Monsieur X se disant [E] [F]

né le 07 Novembre 1990 à [Localité 3] ( ALGERIE )

de nationalité Algérienne

alias [F] [N] né le 5 juin 2000 à [Localité 4] ( ALGERIE )

retenu au centre de rétention de [Localité 2] dans les locaux ne relevant pas de l’administration pénitentiaire,

Comparant par visio conférence et assisté de Maître Katia LUCAS DUBLANCHE, avocat commis d’office

Appelant,

et en présence de [B] [Z], interprète assermenté en langue arabe,

D’AUTRE PART :

1°) MONSIEUR LE PREFET DES PYRENEES-ORIENTALES

[Adresse 1]

[Localité 2]

Représenté par Monsieur [M] [D] dûment habilité,

2°) MINISTERE PUBLIC :

Non représenté

Nous, Anne MONNINI-MICHEL conseiller à la cour d’appel de Montpellier, délégué par ordonnance de Monsieur le premier président, plus spécialement pour les attributions dévolues par les articles L 741-1 et suivants du code de l’entrée et du séjour des étrangers et du droit d’asile, assisté de Béatrice MARQUES, greffière,

EXPOSE DES FAITS ET DE LA PROCEDURE

Vu l’arrêté du 9 janvier 2023 de MONSIEUR LE PREFET DE LA LOIRE ATLANTIQUE portant obligation de quitter le territoire national sans délai pris à l’encontre de Monsieur X se disant [E] [F] assortie d’une interdiction de retour d’une durée de deux ans

Vu la décision de placement en rétention administrative du 31 décembre 2024 de Monsieur X se disant [E] [F], pendant 4 jours dans des locaux ne relevant pas de l’administration pénitentiaire.

Vu l’ordonnance du 03 Janvier 2025 à 14h52 notifiée le même jour à la même heure, du magistrat du siège du tribunal judiciaire de PERPIGNAN chargé du contrôle des mesures privatives et restrictives de libertés qui a décidé de prolonger la rétention administrative pour une durée maximale de vingt-six jours.

Vu la déclaration d’appel faite le 04 Janvier 2025 par Monsieur X se disant [E] [F], du centre de rétention administrative de [Localité 2], transmise au greffe de la cour d’appel de Montpellier le même jour à 10h37.

Vu l’appel téléphonique du 04 Janvier 2025 à la coordination pénale afin de désignation d’un avocat commis d’office pour l’audience 04 Janvier 2025 à 14 H 00.

Vu les courriels adressés le 04 Janvier 2025 à MONSIEUR LE PREFET DES PYRENEES-ORIENTALES, à l’intéressé, à son conseil, et au Ministère Public les informant que l’audience sera tenue le 04 Janvier 2025 à 14 H 00.

L’avocat et l’appelant, qui ont pu préalablement prendre connaissance de la procédure, se sont entretenus, librement, dans la salle de visio conférence du centre de rétention administrative de [Localité 2], et ce, sur le temps de l’audience fixée, avec l’accord du délégué du premier président de la cour d’appel de Montpellier

L’audience publique initialement fixée à 14 H 00 a commencé à 14h07

PRETENTIONS DES PARTIES

Assisté de [B] [Z], interprète, Monsieur X se disant [E] [F] confirme son identité telle que mentionnée dans l’ordonnance entreprise et déclare sur transcription du greffier à l’audience : ‘ [E] [F] né le 07 Novembre 1990 à [Localité 3] ( ALGERIE ) de nationalité Algérienne . J’ai envie de sortir du territoire français.
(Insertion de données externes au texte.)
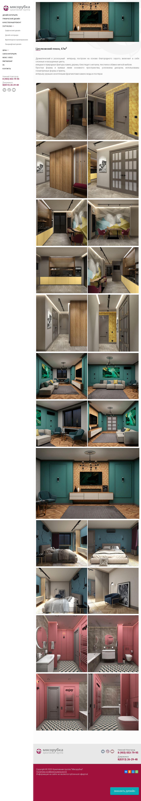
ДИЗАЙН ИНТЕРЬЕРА (10, 15)
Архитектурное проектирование (16, 40)
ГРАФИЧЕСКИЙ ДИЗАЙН (11, 19)
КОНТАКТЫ (7, 69)
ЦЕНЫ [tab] (5, 50)
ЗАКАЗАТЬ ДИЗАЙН (124, 791)
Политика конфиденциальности (51, 772)
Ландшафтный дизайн (13, 44)
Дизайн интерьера (11, 35)
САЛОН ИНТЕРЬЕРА (9, 54)
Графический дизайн (12, 30)
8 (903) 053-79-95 (11, 79)
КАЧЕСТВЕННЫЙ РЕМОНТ (12, 22)
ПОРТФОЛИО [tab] (7, 26)
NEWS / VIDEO (8, 57)
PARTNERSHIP (7, 61)
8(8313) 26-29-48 (11, 85)
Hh (3, 65)
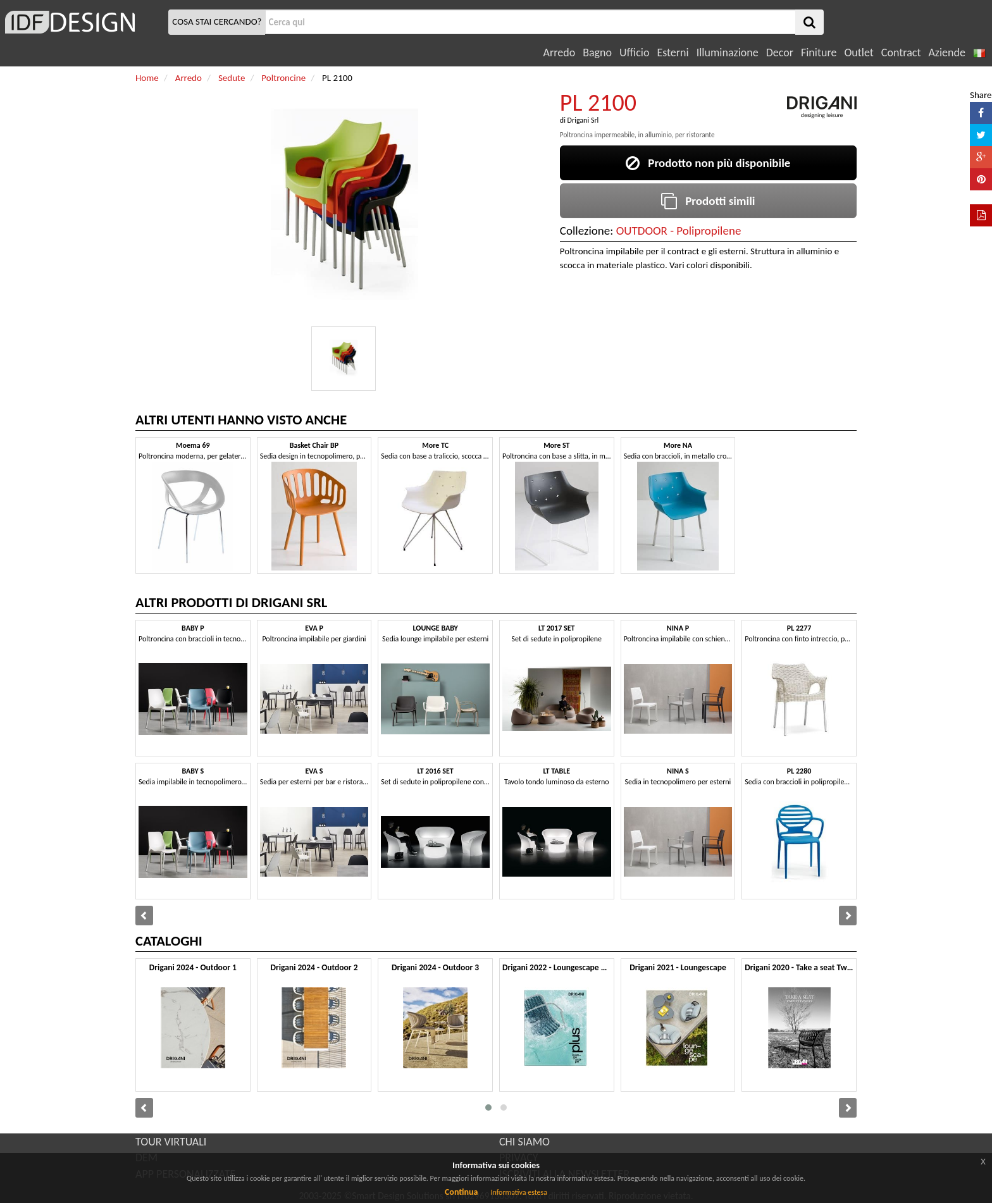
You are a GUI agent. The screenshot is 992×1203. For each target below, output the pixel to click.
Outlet (858, 52)
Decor (779, 52)
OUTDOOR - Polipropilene (678, 230)
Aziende (946, 52)
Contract (901, 52)
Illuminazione (728, 52)
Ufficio (634, 52)
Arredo (559, 52)
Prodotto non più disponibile (708, 163)
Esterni (672, 52)
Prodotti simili (708, 201)
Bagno (597, 52)
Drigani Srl (583, 120)
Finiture (818, 52)
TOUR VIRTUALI (170, 1142)
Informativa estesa (518, 1192)
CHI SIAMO (524, 1142)
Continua (461, 1192)
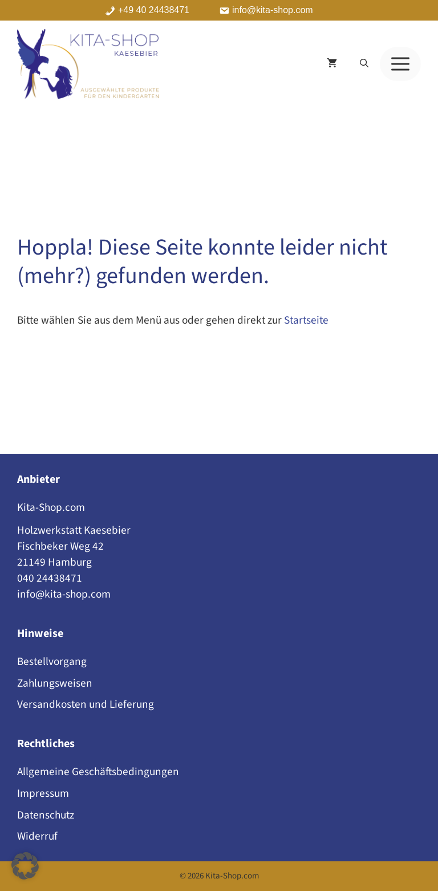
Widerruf (37, 836)
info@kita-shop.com (272, 10)
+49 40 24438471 (153, 10)
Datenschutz (45, 815)
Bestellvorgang (52, 662)
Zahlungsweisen (54, 683)
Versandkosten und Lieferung (85, 704)
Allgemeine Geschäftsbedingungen (98, 772)
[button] (364, 64)
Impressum (43, 793)
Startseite (306, 320)
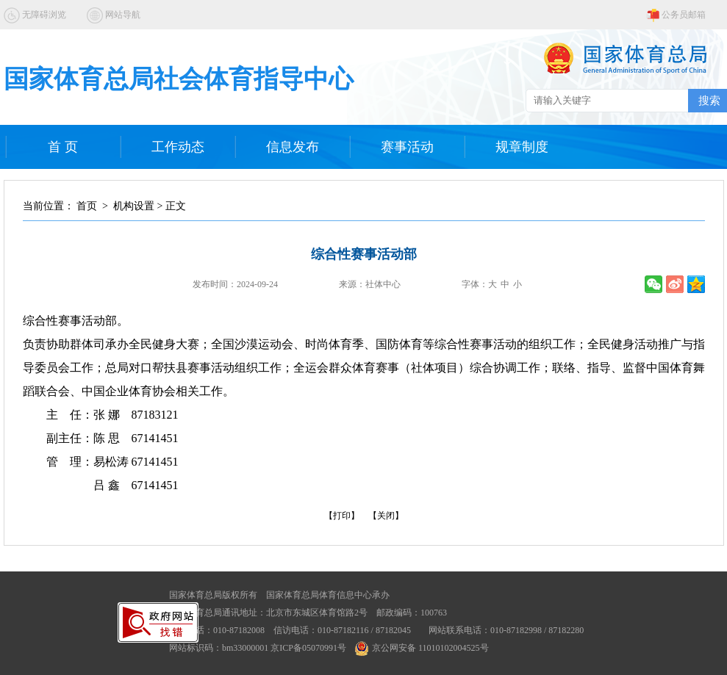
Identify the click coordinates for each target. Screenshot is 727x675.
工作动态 (177, 147)
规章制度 (521, 147)
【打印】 (341, 515)
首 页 (63, 147)
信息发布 (292, 147)
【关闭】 (386, 515)
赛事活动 (407, 147)
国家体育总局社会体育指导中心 (179, 79)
Je n’ai pas respecté l’obligation de quitter le territoire parce que je ne savais pas . On ne m’ a pas expliqué . Je partirais éventuellement en Espagne . Je ne sais pas lire et ni écrire. ‘

L’avocat Me Katia LUCAS DUBLANCHE développe les moyens de l’appel formé contre l’ordonnance magistrat du siège du tribunal judiciaire de PERPIGNAN chargé du contrôle des mesures privatives et restrictives de libertés qui a prolongé le maintien en rétention de l’étranger. Je maintiens tous les moyens

– Avis tardif du parquet à 17h16, or placement en garde à vue 16h35

Monsieur le représentant de MONSIEUR LE PREFET DES PYRENEES-ORIENTALES demande de confirmer l’ordonnance déférée.

Monsieur a fait l’objet d’un mandat de dépôt avant le placement en rétention ; l’avis à parquet à 17h16 , procés verbal de fin de garde à vue 16h55,

Assisté de [B] [Z], interprète, Monsieur X se disant [E] [F] a eu la parole en dernier et a déclaré sur transcription du greffier à l’audience : ‘ Je n’ai rien à ajouter ‘

Le conseiller indique que l’affaire est mise en délibéré et que la décision sera notifiée par les soins du Directeur du centre de rétention de [Localité 2] avec l’assistance d’un interprète en langue arabe à la demande de l’étranger retenu.

SUR QUOI

Sur la recevabilité de l’appel :

Le 04 Janvier 2025, à 10h37, Monsieur X se disant [E] [F] a formalisé appel motivé de l’ordonnance du magistrat du siège du tribunal judiciaire de PERPIGNAN chargé du contrôle des mesures privatives et restrictives de libertés du 03 Janvier 2025 notifiée à 14h52, soit dans les 24 heures de la notification de l’ordonnance querellée, qu’ainsi l’appel est recevable en application des articles R 743-10 et R743-11 du CESEDA.

Sur l’appel :

Sur la notification tardive de ses droits lors de la garde à vue

Au visa de l’article L813-4 du Ceseda, Monsieur [E] soutient que l’avis au procureur de la république de son placement en garde à vue est tardif en ce qu’il a été placé en garde à vue à 16h45 et que l’information du procureur a été faite à 17h16 de sorte qu’il a subi un grief et que la procédure est irrégulière.

Cependant, ce délai de 30 minutes n’apparait pas excessif. Ce moyen sera donc rejeté.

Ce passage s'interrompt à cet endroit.